January 12

Pfizer CEO Urges Staff to Mobilize & Lobby Congress Against Drug Price Controls

Below is a case example of the collision between Big Pharma and the American consumer.

The New York Times editorial in support of legislation to require the government to negotiate lower drug costs:

"Under current law, written to appease the pharmaceutical industry, the government is explicitly forbidden from using its huge purchasing power to negotiate lower drug prices for Medicare beneficiaries. That job is left to the private health plans that provide drug coverage under Medicare and compete for customers in part on the basis of cost.  The Democrats’ bill would end the prohibition and require — not just authorize — the secretary of health and human services to negotiate prices with the manufacturers."  
 
To gain insight into how a pharmaceutical giant is revving up itsr troops to lobby Congress against the legislation. See Pfizer CEO’s directive to the entire staff exhorting them to mobilize and lobby Congress to vote against drug price controls. http://www.pfizerfactfiction.com/mma/flash.html   
 
Pfizer CEO claims price controls will reduce Pfizer’s ability to bring "innovative" medicine’s to patients.
What innovative medicines?
 
Is he referring to Pfizer drugs that increase the risk of suicide? e.g., Neurontin, Zoloft (sertraline)
Or drugs that increase the QT interval putting patients at risk of cardiac arrest? e.g., Geodon (ziprasidone)
 
Pfizer has an ignoble record of putting profits ahead of people by suppressing lethal risks of their drugs and by illegally marketing drugs for unapproved, off label uses.
 
According to a report by the NJ, Public Interest Research Group, Pfizer has received the greatest number of warning letters from the FDA about its deceptive marketing practices. See: Turning Medicine into Snake Oil: How Pharmaceutical Marketers Put Patients At Risk, May 2006 http://www.njpirg.org/NJ.asp?id2=24023
 
Tell Congres not to be influenced by contemporary snake oil salesmen.

Price controls are needed to stop bankrupting public healthcare budgets. Price controls will reduce Pfizer’s obscene profit margins and perhaps rein in the $200 million parachutes for Pfizer CEOs.
 
http://www.pfizerfactfiction.com/mma/flash.html    
 
 
Contact: Vera Hassner Sharav
veracare@ahrp.org

http://www.nytimes.com/2007/01/12/opinion/12fri1.html

THE NEW YORK TIMES
EDITORIAL
Negotiating Lower Drug Prices
Published: January 12, 2007

From all the ruckus raised by the administration and its patrons in the pharmaceutical industry, you would think that Congressional Democrats were out to destroy the free market system when they call for the government to negotiate the prices of prescription drugs for Medicare beneficiaries. Yet a bill scheduled for a vote in the House of Representatives today is sufficiently flexible to allow older Americans to benefit from the best efforts of both the government and the private drug plans.

The secretary of health and human services should be able to exert his bargaining power with drug companies in those cases in which the private plans have failed to rein in unduly high prices — leaving the rest to the drug plans. The result could be lower costs for consumers and savings for the taxpayers who support Medicare.

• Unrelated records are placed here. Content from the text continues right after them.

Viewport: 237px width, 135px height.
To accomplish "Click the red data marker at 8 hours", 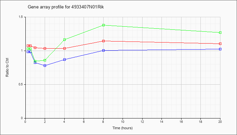I will click(103, 41).
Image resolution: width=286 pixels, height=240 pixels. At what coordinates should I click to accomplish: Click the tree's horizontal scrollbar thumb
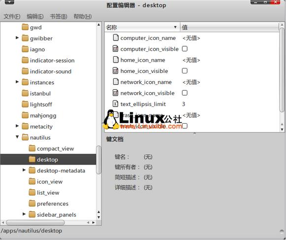click(35, 222)
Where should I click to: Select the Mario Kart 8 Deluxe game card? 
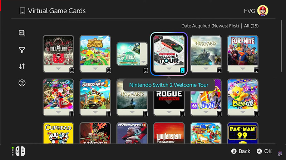pyautogui.click(x=58, y=98)

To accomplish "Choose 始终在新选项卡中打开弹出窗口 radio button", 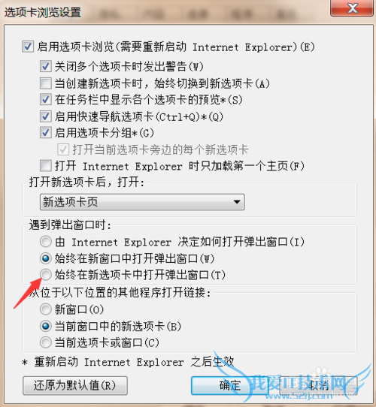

Under current law, written to appease the pharmaceutical industry, the government is explicitly forbidden from using its huge purchasing power to negotiate lower drug prices for Medicare beneficiaries. That job is left to the private health plans that provide drug coverage under Medicare and compete for customers in part on the basis of cost.

The Democrats’ bill would end the prohibition and require — not just authorize — the secretary of health and human services to negotiate prices with the manufacturers. That language is important since the current secretary, Michael Leavitt, has said he does not want the power to negotiate.

No data is publicly available to indicate what prices the private health plans actually pay the manufacturers. But judging from what they charge their beneficiaries, it looks like they pay significantly more for many drugs than do the Department of Veterans Affairs — which by law gets big discounts — the Medicaid programs for the poor, or foreign countries.

The administration argues, correctly, that the private plans have held costs down and that there is no guarantee the government will do any better. The bill, for example, prohibits the secretary from limiting which drugs are covered by Medicare, thus depriving him of a tool used by private plans and the V.A. to win big discounts from companies eager to get their drugs on the list. The secretary does have the bully pulpit, which he can use to try to bring down the cost of overpriced drugs.

The bill also does not require the secretary to negotiate prices for all 4,400 drugs used by beneficiaries. A smart secretary could simply determine which prices paid by the plans seemed most out of line with the prices paid by other purchasers and then negotiate only on those drugs. The private plans are explicitly allowed to negotiate even lower prices if they can. This sort of flexibility should pose no threat to the free market. It is time for the Medicare drug program to work harder for its beneficiaries without worrying so much about the pharmaceutical companies.